From The Daily Mail U.K.
Nursery school children should be monitored for signs of Islamic extremist brainwashing, say police
By Daily Mail Reporter
Last updated at 12:08 PM on 11th December 2009
Children as young as four should be monitored for signs of brainwashing by Islamic extremists, a leaked police memo states.
In an email to community group leaders, an officer in the West Midlands counter-terrorism unit wrote: ‘I do hope that you will tell me about persons, of whatever age, you think may have been radicalised or be vulnerable to radicalisation.
‘Evidence suggests that radicalisation can take place from the age of four.’
The email was written by a police sergeant trying to allay Muslim community concerns.
It was leaked to The Times.
However, the policy was last night condemned by the Tories and the Liberal Democrats.
Chris Grayling, the Shadow Home Secretary, said the policy runs the risk of ‘alienating even more people’, while Lib Dem home affairs spokesman Chris Huhne said it was an ‘absurd waste of money’.
There have been concerns about the radicalisation of children since terrorist Parviz Khan was caught on tape indoctrinating his five-year-old son.
There have been concerns about the radicalisation of children in the West Midlands since a terrorist was caught on a surveillance tape indoctrinating his five-year-old son.
Parviz Khan was jailed for plotting to kidnap and behead a British soldier in 2008. He was recorded threatening to beat his own son if he did not swear allegiance to Osama Bin Laden and encouraged him to ‘kill’ America, George W Bush and Tony Blair.

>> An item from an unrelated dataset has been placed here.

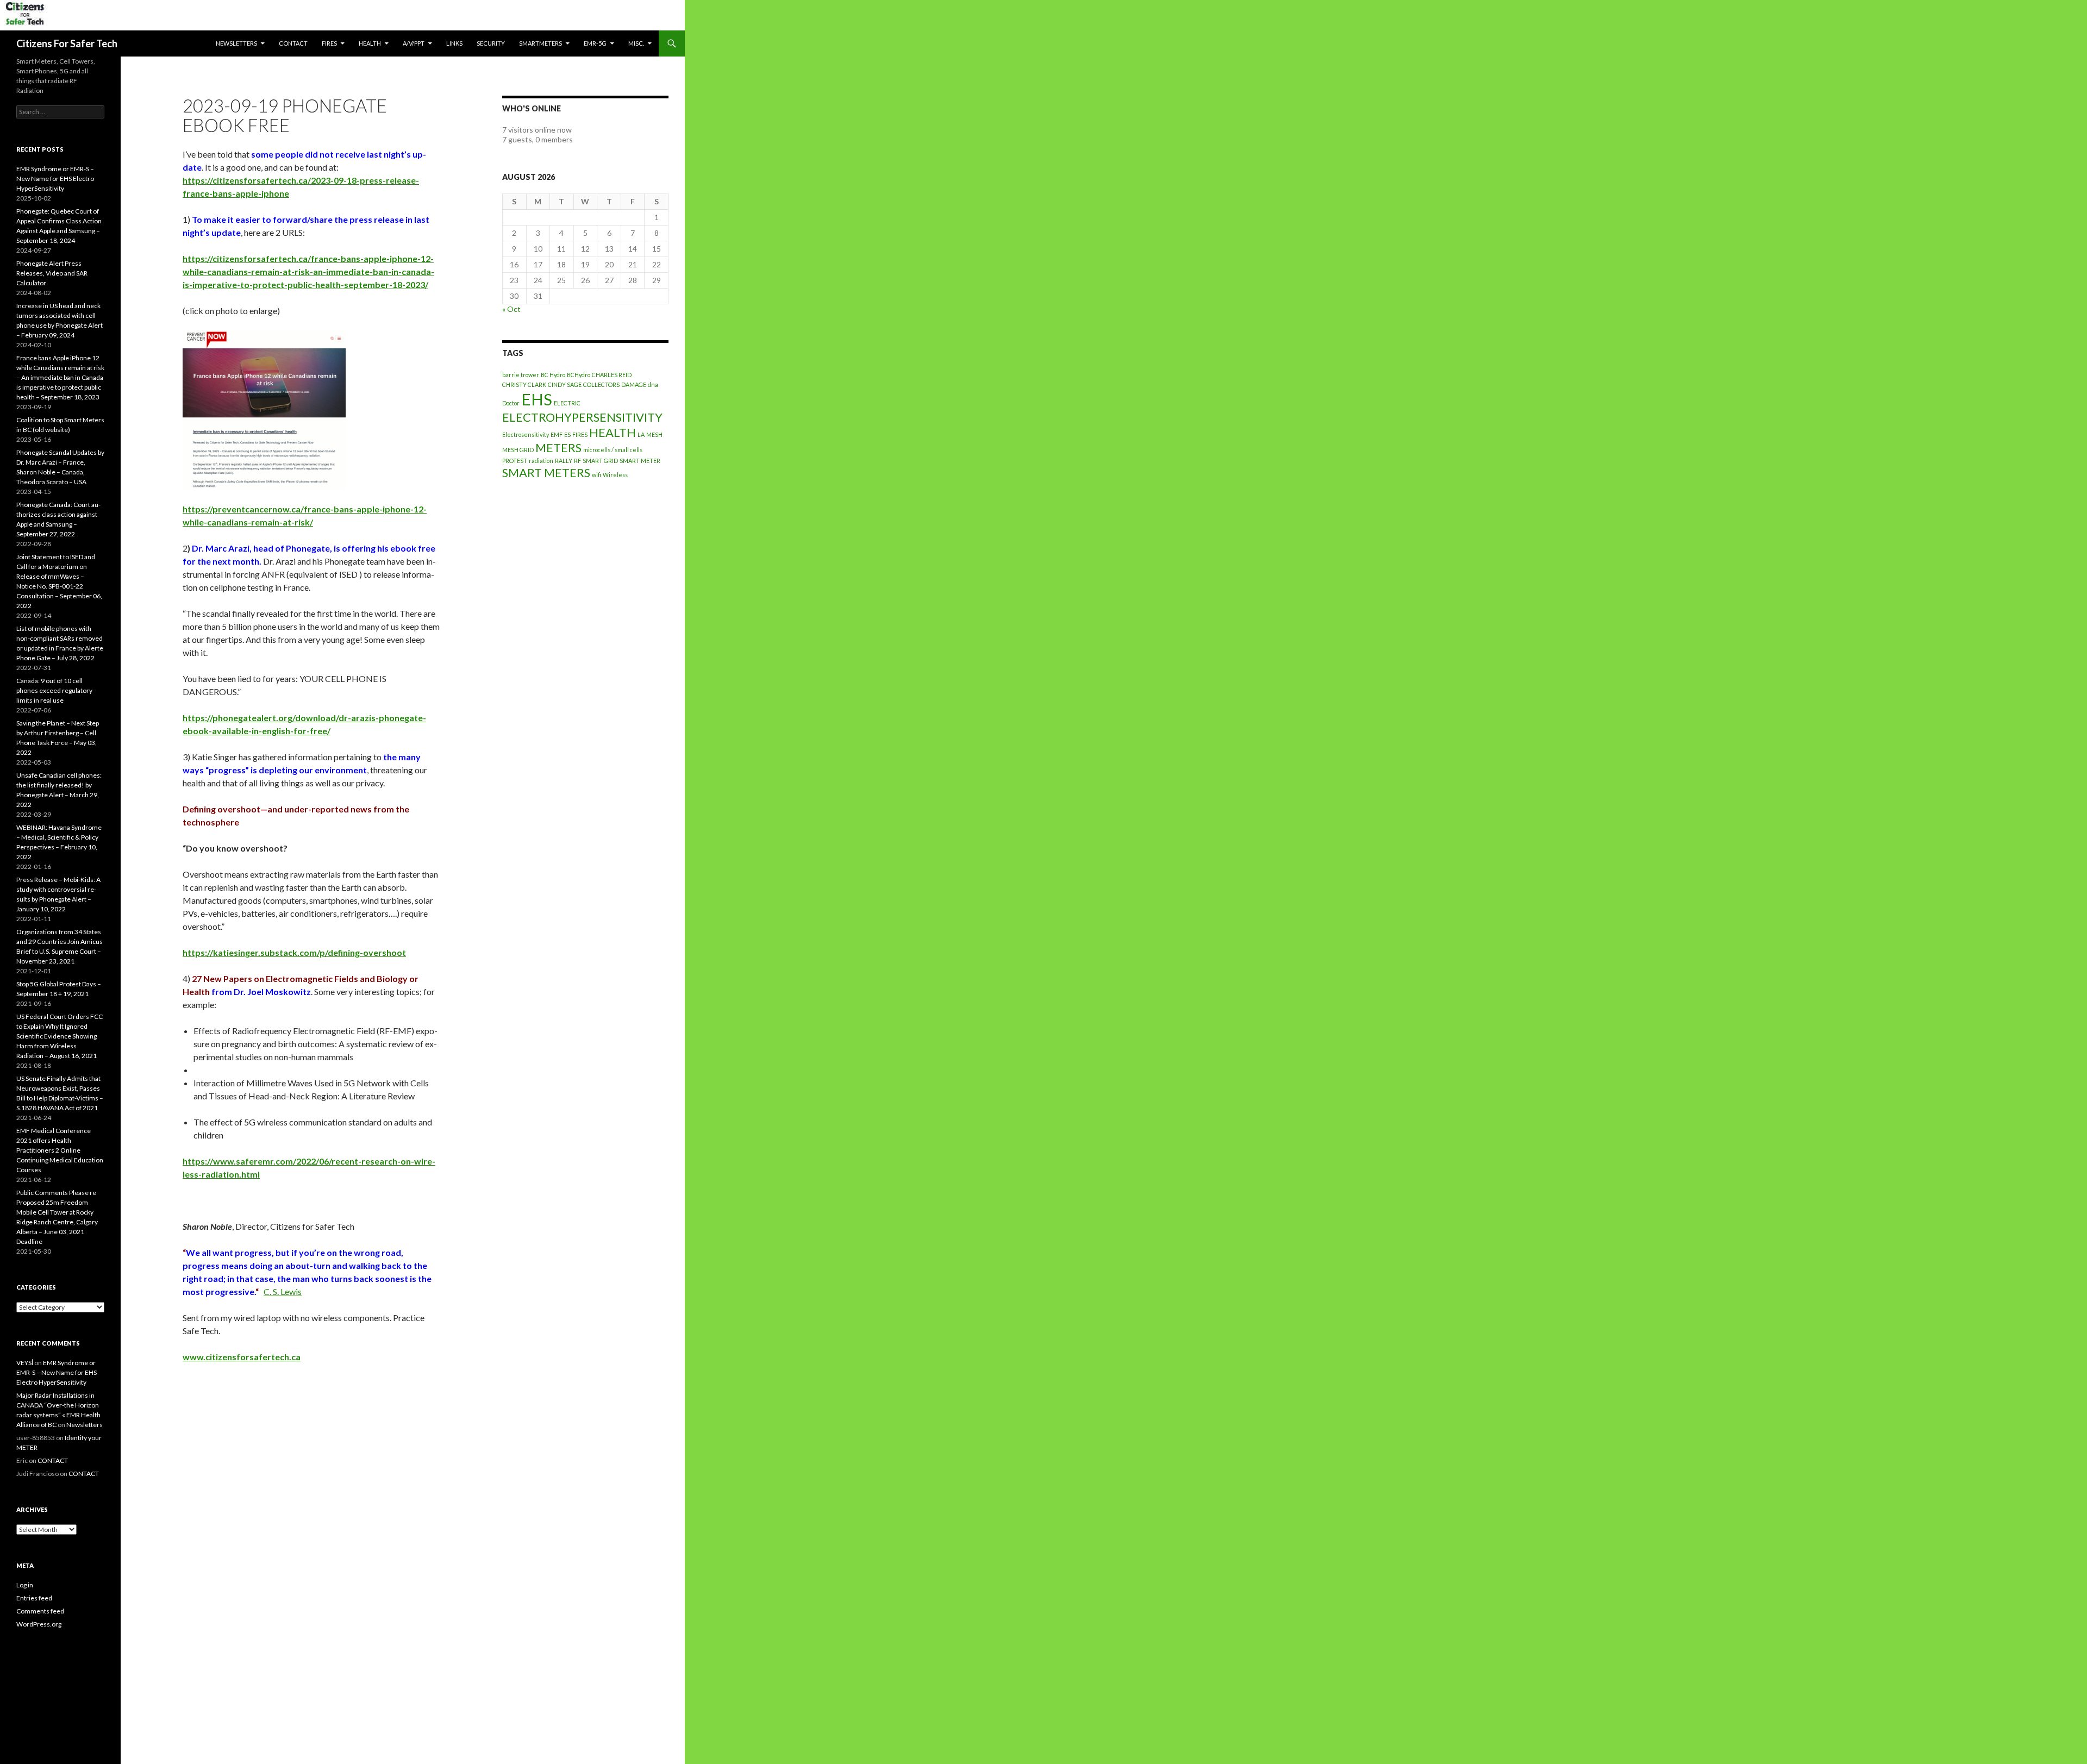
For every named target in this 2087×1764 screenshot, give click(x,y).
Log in (24, 1585)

Instead of easing concerns in the Muslim community, the email has instead inflamed tensions.
The sergeant wrote: ‘I am a police officer and therefore it will always be part of my role to gather intelligence and I will report back any information or intelligence which may suggest someone is a terrorist, or is planning to be one or to support others.

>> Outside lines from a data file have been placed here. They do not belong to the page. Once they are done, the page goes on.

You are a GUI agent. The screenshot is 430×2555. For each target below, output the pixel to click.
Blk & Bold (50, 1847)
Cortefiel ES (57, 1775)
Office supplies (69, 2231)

‘However, my role is to raise the level of awareness of the threat of terrorism and radicalisation and support and work with partners to try to prevent it.’
The sergeant’s West Midlands police unit last night confirmed that counter-terrorist officers specially trained in identifying children and young people vulnerable to radicalisation had visited nursery schools.
Sir Norman Bettison, who speaks for the Association of Chief Police Officers on the anti-terror strategy Prevent, said the email was a ‘clumsy’ attempt by the officer to explain the strategy.
Chief Constable Sir Norman said: ‘There is absolutely no example, nationally, of the police engaging with nursery-age kids specifically on this issue.
‘That is the age for learning about stranger-danger and the Tufty Club.’
But he added that the policy ‘is no different to addressing the harm of drugs or sexual exploitation’.
‘Prevent is a way of addressing those most vulnerable in an attempt to protect them,’ he said.
‘It is easy to give Prevent initiatives a kicking because it is viewed as intrusive but, the next time there is a terrorist outrage involving young people who have been radicalised, there will be a wringing of hands and people will say, “What more could we have done?”‘
Arun Kundnani, of the Institute of Race Relations, contacted the officer who sent the email and asked for an explanation as to why counter-terrorism officers had visited nursery schools.
Mr Kundnani said: ‘He did seem to think it was standard. He said it wasn’t just him or his unit that was doing it.
‘He said the indicators were that [children] might draw pictures of bombs and say things like “all Christians are bad” or that they believe in an Islamic state.
‘It seems that nursery teachers in the West Midlands area are being asked to look out for radicalisation.
‘He also said that targeting young children was important because they would be left aware of what was inappropriate to say at school.’
The West Midlands counter-terrorism unit confirmed that an officer had visited a nursery school attached to a primary school and had spoken to staff.
A spokesman said: ‘We have been trying to bring counter-terrorism work out of the shadows. It can cause consternation at first when a policeman introduces himself as a counter-terrorism officer.
‘But we are actually trying to get over the accusation that Prevent is about spying by being more open and we are reaping the benefits now with better engagement.’